Source material:
※ ※ ※

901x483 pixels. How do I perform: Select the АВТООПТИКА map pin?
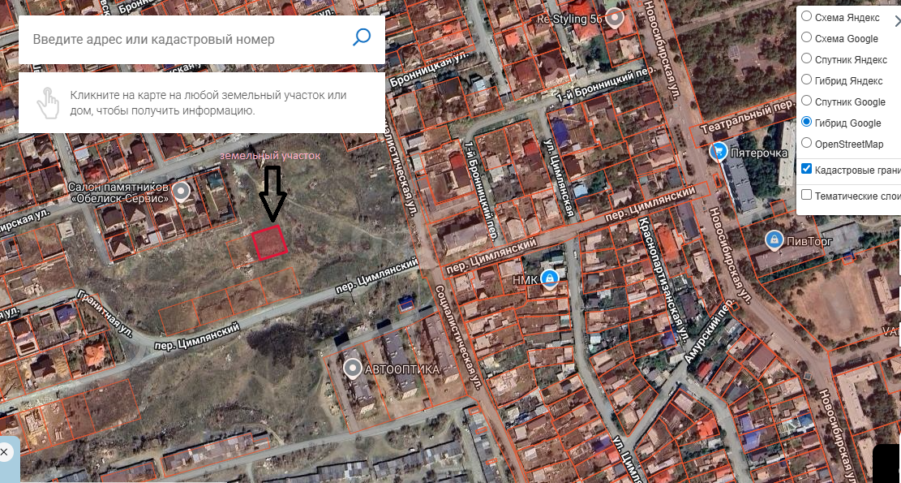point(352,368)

※ ※ ※

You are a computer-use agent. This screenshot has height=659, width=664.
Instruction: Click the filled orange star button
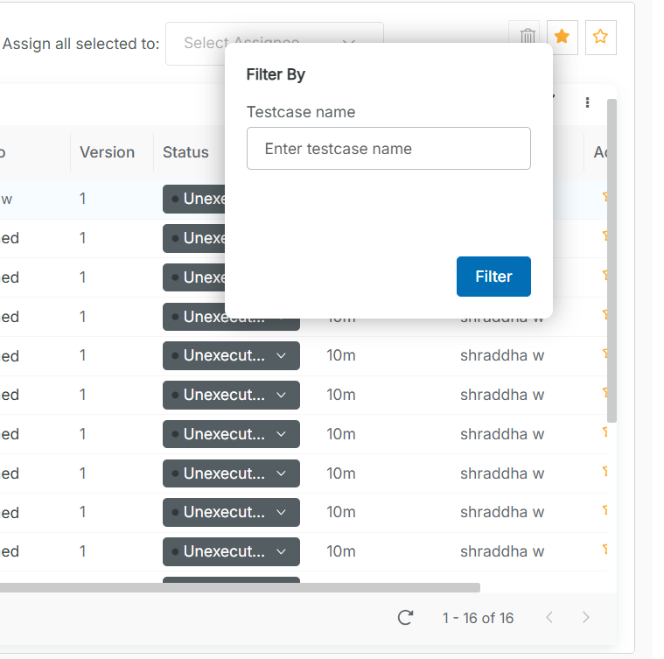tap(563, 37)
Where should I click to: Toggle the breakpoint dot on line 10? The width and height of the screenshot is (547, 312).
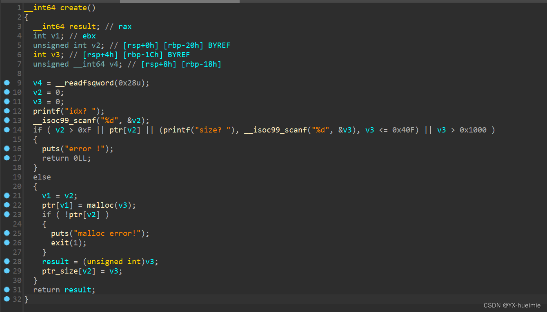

※ ※ ※

Lay out the data from the line containing "901x483 pixels. How" through the line containing "point(352,368)" as a numbered list, skipping blank lines. Leave the pictures out.

Complete output:
1. 901x483 pixels. How do I perform: Select the АВТООПТИКА map pin?
2. point(352,368)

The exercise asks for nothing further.